Many consider Galileo to have been the Stephen Hawking of his day – both famous and respected. Nonetheless, he was ordered by the Pope to stand trial before the Italian Inquisition, the most feared and notorious court in all of Europe. His crime – Galileo’s Science, daring to state the sun, not the earth, was at the center of the universe – was pure heresy!

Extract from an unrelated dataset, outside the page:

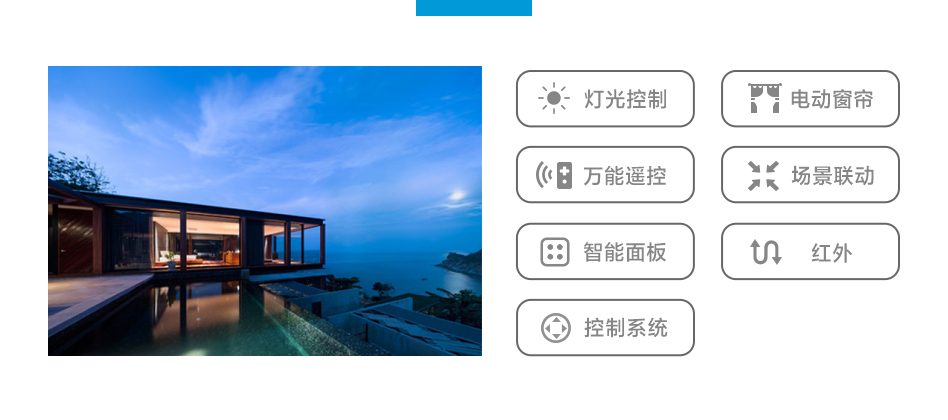Click the seaside villa photo
Image resolution: width=948 pixels, height=420 pixels.
(265, 211)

​The Inquisition had been rooting out what it considered sacrilege and witchcraft since the Dark Ages. Throw into this irrational mess Galileo’s evidence disproving long held Church teachings and you had the recipe for a life-threatening stand.

Mario Livio (born 1945) is an Israeli-American astrophysicist and an author of works that popularize science and mathematics. For 24 years (1991-2015) he was an astrophysicist at the Space Telescope Science Institute, which operates the Hubble Space Telescope. He has published more than 400 scientific articles on topics including cosmology, supernova explosions, black holes, extrasolar planets, and the emergence of life in the universe.  His book on the irrational number phiThe Golden Ratio: The Story of Phi, the World's Most Astonishing Number (2002), won the Peano Prize and the International Pythagoras Prize for popular books on mathematics.